§ WHAT TO DO
Nothing in the data may be altered, so output all of it exactly.

§ RECORDS SUPPLIED
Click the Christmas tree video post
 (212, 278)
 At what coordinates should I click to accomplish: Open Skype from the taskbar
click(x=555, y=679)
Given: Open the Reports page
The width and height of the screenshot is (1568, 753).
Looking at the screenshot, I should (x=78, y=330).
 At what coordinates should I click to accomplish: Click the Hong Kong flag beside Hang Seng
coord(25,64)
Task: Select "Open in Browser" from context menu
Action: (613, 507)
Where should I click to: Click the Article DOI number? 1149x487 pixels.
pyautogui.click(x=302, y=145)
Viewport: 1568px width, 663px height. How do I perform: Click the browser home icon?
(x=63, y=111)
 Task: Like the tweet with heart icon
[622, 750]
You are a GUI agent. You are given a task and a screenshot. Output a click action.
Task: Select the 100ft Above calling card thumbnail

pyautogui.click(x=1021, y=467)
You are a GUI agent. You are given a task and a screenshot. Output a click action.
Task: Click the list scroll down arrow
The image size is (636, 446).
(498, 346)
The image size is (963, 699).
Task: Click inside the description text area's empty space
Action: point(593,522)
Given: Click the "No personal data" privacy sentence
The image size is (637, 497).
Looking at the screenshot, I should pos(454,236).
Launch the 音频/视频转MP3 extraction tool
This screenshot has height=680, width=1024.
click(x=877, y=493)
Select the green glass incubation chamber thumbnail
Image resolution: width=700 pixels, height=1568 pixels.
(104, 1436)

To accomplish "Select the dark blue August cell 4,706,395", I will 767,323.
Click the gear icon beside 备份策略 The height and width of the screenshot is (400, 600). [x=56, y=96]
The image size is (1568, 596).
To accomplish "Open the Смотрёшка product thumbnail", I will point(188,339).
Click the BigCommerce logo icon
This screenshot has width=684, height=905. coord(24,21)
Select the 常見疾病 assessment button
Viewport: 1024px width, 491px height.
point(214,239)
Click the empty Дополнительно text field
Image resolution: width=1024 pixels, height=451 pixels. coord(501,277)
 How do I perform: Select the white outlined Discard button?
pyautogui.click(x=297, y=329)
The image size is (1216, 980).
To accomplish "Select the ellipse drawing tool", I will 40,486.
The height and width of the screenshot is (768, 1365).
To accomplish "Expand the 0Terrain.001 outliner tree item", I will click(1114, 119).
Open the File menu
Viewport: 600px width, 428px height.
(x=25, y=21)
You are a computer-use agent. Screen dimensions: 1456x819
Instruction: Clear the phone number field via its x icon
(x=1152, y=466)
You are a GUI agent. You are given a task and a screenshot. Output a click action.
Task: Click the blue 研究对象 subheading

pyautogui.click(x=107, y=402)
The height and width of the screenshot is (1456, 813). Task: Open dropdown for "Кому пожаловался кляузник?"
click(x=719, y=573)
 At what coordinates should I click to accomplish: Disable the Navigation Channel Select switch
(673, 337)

§ ANSWER AREA
Click the Christmas tree video post
 (212, 278)
 At what coordinates should I click to accomplish: Open Skype from the taskbar
click(x=555, y=679)
Given: Open the Reports page
The width and height of the screenshot is (1568, 753).
Looking at the screenshot, I should (x=78, y=330).
 At what coordinates should I click to accomplish: Click the Hong Kong flag beside Hang Seng
coord(25,64)
Task: Select "Open in Browser" from context menu
Action: (613, 507)
Where should I click to: Click the Article DOI number? 1149x487 pixels.
pyautogui.click(x=302, y=145)
Viewport: 1568px width, 663px height. How do I perform: Click the browser home icon?
(x=63, y=111)
 Task: Like the tweet with heart icon
[622, 750]
You are a GUI agent. You are given a task and a screenshot. Output a click action.
Task: Select the 100ft Above calling card thumbnail

pyautogui.click(x=1021, y=467)
You are a GUI agent. You are given a task and a screenshot. Output a click action.
Task: Click the list scroll down arrow
The image size is (636, 446).
(498, 346)
The image size is (963, 699).
Task: Click inside the description text area's empty space
Action: point(593,522)
Given: Click the "No personal data" privacy sentence
The image size is (637, 497).
Looking at the screenshot, I should pos(454,236).
Launch the 音频/视频转MP3 extraction tool
This screenshot has height=680, width=1024.
click(x=877, y=493)
Select the green glass incubation chamber thumbnail
Image resolution: width=700 pixels, height=1568 pixels.
(104, 1436)

To accomplish "Select the dark blue August cell 4,706,395", I will 767,323.
Click the gear icon beside 备份策略 The height and width of the screenshot is (400, 600). [x=56, y=96]
The image size is (1568, 596).
To accomplish "Open the Смотрёшка product thumbnail", I will point(188,339).
Click the BigCommerce logo icon
This screenshot has width=684, height=905. coord(24,21)
Select the 常見疾病 assessment button
Viewport: 1024px width, 491px height.
point(214,239)
Click the empty Дополнительно text field
Image resolution: width=1024 pixels, height=451 pixels. coord(501,277)
 How do I perform: Select the white outlined Discard button?
pyautogui.click(x=297, y=329)
The image size is (1216, 980).
To accomplish "Select the ellipse drawing tool", I will 40,486.
The height and width of the screenshot is (768, 1365).
To accomplish "Expand the 0Terrain.001 outliner tree item", I will click(1114, 119).
Open the File menu
Viewport: 600px width, 428px height.
(x=25, y=21)
You are a computer-use agent. Screen dimensions: 1456x819
Instruction: Clear the phone number field via its x icon
(x=1152, y=466)
You are a GUI agent. You are given a task and a screenshot. Output a click action.
Task: Click the blue 研究对象 subheading

pyautogui.click(x=107, y=402)
The height and width of the screenshot is (1456, 813). Task: Open dropdown for "Кому пожаловался кляузник?"
click(x=719, y=573)
 At what coordinates should I click to accomplish: Disable the Navigation Channel Select switch
(673, 337)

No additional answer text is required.